Los periodistas culturales se acercan por un momento a la sección que algunos miran con desdén y hacen predicciones cual periodistas deportivos antes del partido del domingo. Hay fijas y pronósticos que a veces son expresiones de deseo; pistas falsas y verdaderas. En una divertida pulsión histérica, los medios y la Academia sueca mantienen sus posturas: unos callan, los otros buscan testimonios y siembran indicios frente al hermetismo del jurado. Así, los editores suecos decían que la literatura testimonial tendría esta vez muchas chances de ganar. Y los diarios publicaban que, en el “ámbito literario” (¿quiénes serán, específicamente, los que integran esta cofradía y manejan esa información?) se rumoreaba que los ganadores podrían ser desde los “eternos candidatos” como el peruano Mario Vargas Llosa y el norteamericano Philip Roth, al checo Milan Kundera, el israelí Amos Oz y el sirio Adonis. El turco Orhan Pamuk, que resultó ganador de algo de 1.300.000 dólares, viene siendo uno de los candidatos más firmes.
Equívocos que pudieron escucharse en una radio local de gran audiencia: “No hay nada de este escritor publicado en castellano”. Algo falso, ya que Pamuk es hoy el escritor turco más conocido en todo el mundo, aunque, desde luego, el jueves a la mañana varios sellos editoriales corrían para anunciar la reedición de sus novelas, una forma de repetir el ritual de cada año. Y algo lógico cuando se suma la visibilidad del premio con el hecho de que su ganador no provenga de un país cuya literatura sea la de las más visitadas. Sin embargo Pamuk, traducido ya a 34 idiomas, hace tiempo que ocupa un lugar destacado en los debates políticos e intelectuales, lo que delinea ciertas constantes de la Academia sueca: el Nobel es tanto un premio literario como político; los ganadores de los últimos años fueron opositores a sus respectivos gobiernos.
“Un millón de armenios y 30 mil kurdos fueron asesinados en estas tierras y nadie, excepto yo, se atreve a hablar del tema”. La declaración de Pamuk a un medio extranjero el año pasado le valió la acusación por parte del gobierno turco de “desprestigiar al país”, cargo del que finalmente logró ser exonerado.
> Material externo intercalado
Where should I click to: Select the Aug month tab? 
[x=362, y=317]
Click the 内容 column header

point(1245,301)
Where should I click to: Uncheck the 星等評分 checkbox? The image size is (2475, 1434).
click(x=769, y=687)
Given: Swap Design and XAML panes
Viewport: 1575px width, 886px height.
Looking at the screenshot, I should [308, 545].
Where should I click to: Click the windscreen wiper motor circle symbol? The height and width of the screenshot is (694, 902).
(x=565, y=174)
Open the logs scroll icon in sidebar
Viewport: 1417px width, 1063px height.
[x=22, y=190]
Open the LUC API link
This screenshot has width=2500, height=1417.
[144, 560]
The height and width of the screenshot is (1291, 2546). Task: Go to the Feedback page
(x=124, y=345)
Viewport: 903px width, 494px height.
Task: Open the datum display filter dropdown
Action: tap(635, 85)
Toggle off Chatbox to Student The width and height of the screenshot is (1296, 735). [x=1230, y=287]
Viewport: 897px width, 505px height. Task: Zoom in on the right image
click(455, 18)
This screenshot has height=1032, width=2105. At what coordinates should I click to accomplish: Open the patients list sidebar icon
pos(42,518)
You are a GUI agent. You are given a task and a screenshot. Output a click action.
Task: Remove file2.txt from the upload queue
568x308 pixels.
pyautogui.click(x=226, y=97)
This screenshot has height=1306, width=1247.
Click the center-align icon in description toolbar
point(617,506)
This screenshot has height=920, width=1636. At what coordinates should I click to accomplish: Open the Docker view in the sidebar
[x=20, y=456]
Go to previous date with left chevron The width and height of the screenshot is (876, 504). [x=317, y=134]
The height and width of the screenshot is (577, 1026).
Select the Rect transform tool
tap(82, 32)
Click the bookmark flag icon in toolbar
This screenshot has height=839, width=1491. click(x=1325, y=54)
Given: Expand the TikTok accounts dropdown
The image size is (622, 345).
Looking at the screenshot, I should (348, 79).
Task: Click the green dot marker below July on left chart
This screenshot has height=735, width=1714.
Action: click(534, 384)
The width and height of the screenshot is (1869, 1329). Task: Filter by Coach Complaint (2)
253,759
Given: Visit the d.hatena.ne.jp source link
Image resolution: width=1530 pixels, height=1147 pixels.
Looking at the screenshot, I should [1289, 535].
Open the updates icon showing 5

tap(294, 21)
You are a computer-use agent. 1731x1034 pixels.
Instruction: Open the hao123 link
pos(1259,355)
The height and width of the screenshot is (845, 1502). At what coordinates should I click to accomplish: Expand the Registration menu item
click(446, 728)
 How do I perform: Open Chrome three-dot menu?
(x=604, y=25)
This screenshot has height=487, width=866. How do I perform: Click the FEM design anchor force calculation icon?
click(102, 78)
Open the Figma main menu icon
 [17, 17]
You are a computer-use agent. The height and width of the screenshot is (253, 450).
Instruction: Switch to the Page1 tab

Muchos lo acusan de que sus declaraciones impidan el ansiado ingreso de Turquía a la Unión Europea, al tiempo que se subrayan las paradojas (tema de sus libros) de convivir con la religión musulmana y un secularismo en pugna, el conflicto con los kurdos, el genocidio armenio no reconocido oficialmente, y el ánimo de integración al bloque europeo, intención apoyada por el propio Pamuk.
El cruce del país entre Occidente y Oriente es visible en la vida del autor. De familia acomodada, se educó en una escuela norteamericana de la que egresan los que luego se convierten en empresarios y ministros; luego vivió varios años en los Estados Unidos como residente de la Universidad de Iowa y Columbia. Ahora, la historia del escritor que se despierta por la mítica llamada telefónica que anuncia el premio continúa con la mayor difusión posible de su obra. Por lo pronto, en la Argentina se reeditarán sus novelas Nieve , Me llamo rojo , El libro negro (Alfaguara) y Estambul (Sudamericana).